▶ [Prompt] Send back the entries exactly as they were given.

▶ [Provided material]
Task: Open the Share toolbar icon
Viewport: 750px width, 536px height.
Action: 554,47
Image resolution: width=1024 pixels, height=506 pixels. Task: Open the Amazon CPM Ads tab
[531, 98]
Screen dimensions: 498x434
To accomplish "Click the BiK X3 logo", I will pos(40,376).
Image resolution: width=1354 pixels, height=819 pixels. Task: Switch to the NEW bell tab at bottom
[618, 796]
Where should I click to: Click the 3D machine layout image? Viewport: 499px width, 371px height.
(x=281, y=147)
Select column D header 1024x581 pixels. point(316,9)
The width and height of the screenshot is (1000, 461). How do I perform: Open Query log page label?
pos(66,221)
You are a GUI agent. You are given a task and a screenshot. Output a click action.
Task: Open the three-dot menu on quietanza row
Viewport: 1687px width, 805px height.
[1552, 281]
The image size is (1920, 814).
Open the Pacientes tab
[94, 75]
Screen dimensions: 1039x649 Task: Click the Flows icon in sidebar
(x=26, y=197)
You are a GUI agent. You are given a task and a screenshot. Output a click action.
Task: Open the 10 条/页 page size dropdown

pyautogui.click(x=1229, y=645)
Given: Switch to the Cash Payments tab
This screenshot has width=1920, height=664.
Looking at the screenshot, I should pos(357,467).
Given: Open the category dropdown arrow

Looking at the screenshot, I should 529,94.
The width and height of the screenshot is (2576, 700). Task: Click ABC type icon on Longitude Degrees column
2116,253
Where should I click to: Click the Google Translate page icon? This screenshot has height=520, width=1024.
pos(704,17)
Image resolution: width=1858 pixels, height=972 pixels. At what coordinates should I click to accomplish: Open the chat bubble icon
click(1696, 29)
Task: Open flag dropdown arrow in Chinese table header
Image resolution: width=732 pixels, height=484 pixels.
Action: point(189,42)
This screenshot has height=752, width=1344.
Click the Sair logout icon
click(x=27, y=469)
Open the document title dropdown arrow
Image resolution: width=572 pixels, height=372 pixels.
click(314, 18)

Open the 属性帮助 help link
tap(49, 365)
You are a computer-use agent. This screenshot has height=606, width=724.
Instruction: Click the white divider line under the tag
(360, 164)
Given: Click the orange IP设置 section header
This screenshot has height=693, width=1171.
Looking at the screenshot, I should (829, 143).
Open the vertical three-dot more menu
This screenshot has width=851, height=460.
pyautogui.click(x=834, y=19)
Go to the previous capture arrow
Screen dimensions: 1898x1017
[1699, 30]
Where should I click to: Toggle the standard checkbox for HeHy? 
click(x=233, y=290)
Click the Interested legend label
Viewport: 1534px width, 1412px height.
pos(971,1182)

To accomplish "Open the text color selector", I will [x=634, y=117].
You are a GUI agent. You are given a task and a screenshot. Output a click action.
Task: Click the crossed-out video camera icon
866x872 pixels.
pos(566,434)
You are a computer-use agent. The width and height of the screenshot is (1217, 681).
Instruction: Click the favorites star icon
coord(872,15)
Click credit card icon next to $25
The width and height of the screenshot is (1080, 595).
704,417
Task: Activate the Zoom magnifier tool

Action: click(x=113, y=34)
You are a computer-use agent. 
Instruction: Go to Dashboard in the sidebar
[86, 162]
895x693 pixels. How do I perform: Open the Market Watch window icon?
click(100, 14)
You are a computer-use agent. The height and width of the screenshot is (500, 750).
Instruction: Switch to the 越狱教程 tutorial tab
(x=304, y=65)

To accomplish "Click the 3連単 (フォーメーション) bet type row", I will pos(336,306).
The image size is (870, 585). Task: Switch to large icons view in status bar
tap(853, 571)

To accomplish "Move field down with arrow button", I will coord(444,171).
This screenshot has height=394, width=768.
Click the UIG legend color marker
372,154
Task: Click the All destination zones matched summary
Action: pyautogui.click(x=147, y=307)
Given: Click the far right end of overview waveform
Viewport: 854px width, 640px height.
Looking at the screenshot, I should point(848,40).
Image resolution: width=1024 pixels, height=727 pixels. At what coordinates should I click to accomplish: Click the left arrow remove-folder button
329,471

▶ [Worked solution]
Task: Open the Share toolbar icon
Viewport: 750px width, 536px height.
Action: 554,47
Image resolution: width=1024 pixels, height=506 pixels. Task: Open the Amazon CPM Ads tab
[531, 98]
Screen dimensions: 498x434
To accomplish "Click the BiK X3 logo", I will pos(40,376).
Image resolution: width=1354 pixels, height=819 pixels. Task: Switch to the NEW bell tab at bottom
[618, 796]
Where should I click to: Click the 3D machine layout image? Viewport: 499px width, 371px height.
(x=281, y=147)
Select column D header 1024x581 pixels. point(316,9)
The width and height of the screenshot is (1000, 461). How do I perform: Open Query log page label?
pos(66,221)
You are a GUI agent. You are given a task and a screenshot. Output a click action.
Task: Open the three-dot menu on quietanza row
Viewport: 1687px width, 805px height.
[1552, 281]
The image size is (1920, 814).
Open the Pacientes tab
[94, 75]
Screen dimensions: 1039x649 Task: Click the Flows icon in sidebar
(x=26, y=197)
You are a GUI agent. You are given a task and a screenshot. Output a click action.
Task: Open the 10 条/页 page size dropdown

pyautogui.click(x=1229, y=645)
Given: Switch to the Cash Payments tab
This screenshot has width=1920, height=664.
Looking at the screenshot, I should pos(357,467).
Given: Open the category dropdown arrow

Looking at the screenshot, I should 529,94.
The width and height of the screenshot is (2576, 700). Task: Click ABC type icon on Longitude Degrees column
2116,253
Where should I click to: Click the Google Translate page icon? This screenshot has height=520, width=1024.
pos(704,17)
Image resolution: width=1858 pixels, height=972 pixels. At what coordinates should I click to accomplish: Open the chat bubble icon
click(1696, 29)
Task: Open flag dropdown arrow in Chinese table header
Image resolution: width=732 pixels, height=484 pixels.
Action: point(189,42)
This screenshot has height=752, width=1344.
Click the Sair logout icon
click(x=27, y=469)
Open the document title dropdown arrow
Image resolution: width=572 pixels, height=372 pixels.
click(314, 18)

Open the 属性帮助 help link
tap(49, 365)
You are a computer-use agent. This screenshot has height=606, width=724.
Instruction: Click the white divider line under the tag
(360, 164)
Given: Click the orange IP设置 section header
This screenshot has height=693, width=1171.
Looking at the screenshot, I should (829, 143).
Open the vertical three-dot more menu
This screenshot has width=851, height=460.
pyautogui.click(x=834, y=19)
Go to the previous capture arrow
Screen dimensions: 1898x1017
[1699, 30]
Where should I click to: Toggle the standard checkbox for HeHy? 
click(x=233, y=290)
Click the Interested legend label
Viewport: 1534px width, 1412px height.
pos(971,1182)

To accomplish "Open the text color selector", I will [x=634, y=117].
You are a GUI agent. You are given a task and a screenshot. Output a click action.
Task: Click the crossed-out video camera icon
866x872 pixels.
pos(566,434)
You are a computer-use agent. The width and height of the screenshot is (1217, 681).
Instruction: Click the favorites star icon
coord(872,15)
Click credit card icon next to $25
The width and height of the screenshot is (1080, 595).
704,417
Task: Activate the Zoom magnifier tool

Action: click(x=113, y=34)
You are a computer-use agent. 
Instruction: Go to Dashboard in the sidebar
[86, 162]
895x693 pixels. How do I perform: Open the Market Watch window icon?
click(100, 14)
You are a computer-use agent. The height and width of the screenshot is (500, 750).
Instruction: Switch to the 越狱教程 tutorial tab
(x=304, y=65)

To accomplish "Click the 3連単 (フォーメーション) bet type row", I will pos(336,306).
The image size is (870, 585). Task: Switch to large icons view in status bar
tap(853, 571)

To accomplish "Move field down with arrow button", I will coord(444,171).
This screenshot has height=394, width=768.
Click the UIG legend color marker
372,154
Task: Click the All destination zones matched summary
Action: pyautogui.click(x=147, y=307)
Given: Click the far right end of overview waveform
Viewport: 854px width, 640px height.
Looking at the screenshot, I should point(848,40).
Image resolution: width=1024 pixels, height=727 pixels. At what coordinates should I click to accomplish: Click the left arrow remove-folder button
329,471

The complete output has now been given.